4) a. Selon l'art. 17 LPA, les délais commencent à courir le lendemain de leur communication ou de l'événement qui les déclenche (al. 1). Les écrits doivent parvenir à l'autorité ou être remis à son adresse à un bureau de poste suisse ou à une représentation diplomatique ou consulaire suisse au plus tard le dernier jour du délai avant minuit (al. 4).

b. La date du dépôt d'un acte de procédure est présumée coïncider avec celle du sceau postal (ATF 142 V 389 consid. 2.2 ; 124 V 372 consid. 3b). La partie qui prétend avoir déposé son acte la veille de la date attestée par le sceau postal a cependant le droit de renverser cette présomption par tous moyens de preuve appropriés (ATF 142 V 389 consid. 2.2 ; 124 V 372 consid. 3b). La présomption ne saurait être renversée au moyen d'une preuve offerte après l'expiration du délai de recours (arrêt du Tribunal fédéral 6B_157/2020 du 7 février 2020 consid. 2.4 paru in SJ 2020 I 232). Ainsi, indiquer à l'autorité judiciaire, pour la première fois après l'expiration du délai de recours, que le pli litigieux aurait été déposé en présence de témoins n'est pas admissible (arrêt du Tribunal fédéral 6B_157/2020 précité consid. 2.4).

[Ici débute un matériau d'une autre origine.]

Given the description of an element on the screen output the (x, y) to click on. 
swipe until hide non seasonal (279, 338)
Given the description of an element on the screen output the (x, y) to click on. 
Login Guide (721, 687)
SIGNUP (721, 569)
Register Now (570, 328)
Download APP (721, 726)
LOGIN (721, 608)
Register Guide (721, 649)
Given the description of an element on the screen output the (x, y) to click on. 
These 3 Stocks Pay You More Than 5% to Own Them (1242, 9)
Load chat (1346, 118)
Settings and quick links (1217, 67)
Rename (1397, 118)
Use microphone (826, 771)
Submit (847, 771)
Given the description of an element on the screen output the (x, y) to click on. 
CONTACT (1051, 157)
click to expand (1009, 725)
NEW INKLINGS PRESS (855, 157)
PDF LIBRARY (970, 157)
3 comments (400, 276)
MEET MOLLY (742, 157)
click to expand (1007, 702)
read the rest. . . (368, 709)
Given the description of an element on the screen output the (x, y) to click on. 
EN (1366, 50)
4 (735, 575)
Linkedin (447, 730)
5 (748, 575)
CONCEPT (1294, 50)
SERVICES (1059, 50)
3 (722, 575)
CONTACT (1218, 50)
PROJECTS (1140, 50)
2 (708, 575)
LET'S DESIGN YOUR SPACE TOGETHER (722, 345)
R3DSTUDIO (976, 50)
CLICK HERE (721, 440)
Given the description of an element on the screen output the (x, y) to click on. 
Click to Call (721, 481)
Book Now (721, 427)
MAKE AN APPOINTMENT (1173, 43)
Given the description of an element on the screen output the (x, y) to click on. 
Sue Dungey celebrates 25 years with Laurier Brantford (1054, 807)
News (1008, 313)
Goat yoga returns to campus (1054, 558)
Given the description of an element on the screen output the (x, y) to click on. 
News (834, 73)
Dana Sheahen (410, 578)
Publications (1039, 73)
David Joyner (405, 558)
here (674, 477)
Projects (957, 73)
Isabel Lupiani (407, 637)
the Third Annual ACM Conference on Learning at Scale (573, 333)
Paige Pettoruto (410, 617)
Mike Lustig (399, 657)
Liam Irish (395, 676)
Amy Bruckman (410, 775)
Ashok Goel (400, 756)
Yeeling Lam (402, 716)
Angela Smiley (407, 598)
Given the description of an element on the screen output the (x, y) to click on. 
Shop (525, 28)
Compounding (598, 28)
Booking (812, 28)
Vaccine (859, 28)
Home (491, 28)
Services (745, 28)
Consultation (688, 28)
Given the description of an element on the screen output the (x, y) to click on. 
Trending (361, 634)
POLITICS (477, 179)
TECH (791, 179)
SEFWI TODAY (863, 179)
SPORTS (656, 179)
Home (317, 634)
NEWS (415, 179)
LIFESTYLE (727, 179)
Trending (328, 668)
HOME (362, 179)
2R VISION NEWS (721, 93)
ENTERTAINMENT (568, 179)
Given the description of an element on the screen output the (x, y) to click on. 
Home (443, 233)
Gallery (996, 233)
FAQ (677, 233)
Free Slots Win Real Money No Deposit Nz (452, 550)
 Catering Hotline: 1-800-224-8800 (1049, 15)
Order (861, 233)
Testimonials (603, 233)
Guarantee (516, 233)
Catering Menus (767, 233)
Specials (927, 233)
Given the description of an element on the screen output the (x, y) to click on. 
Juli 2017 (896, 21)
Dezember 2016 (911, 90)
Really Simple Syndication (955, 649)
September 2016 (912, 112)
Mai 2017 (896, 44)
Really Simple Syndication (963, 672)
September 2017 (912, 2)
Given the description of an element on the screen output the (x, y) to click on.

Est notamment admissible, à titre de preuve, l'attestation de la date de l'envoi par un ou plusieurs témoins mentionnés sur l'enveloppe concernée (ATF 142 V 389 consid. 2.2 et les références citées). La présence de signatures sur l'enveloppe n'est pas, en soi, un moyen de preuve du dépôt en temps utile, la preuve résidant dans le témoignage du ou des signataires; il incombe dès lors à l'intéressé d'offrir cette preuve dans un délai adapté aux circonstances, en indiquant l'identité et l'adresse du ou des témoins (arrêts 5A_972/2018 du 5 février 2019 consid. 4.1; 8C_696/2018 précité consid. 3.3).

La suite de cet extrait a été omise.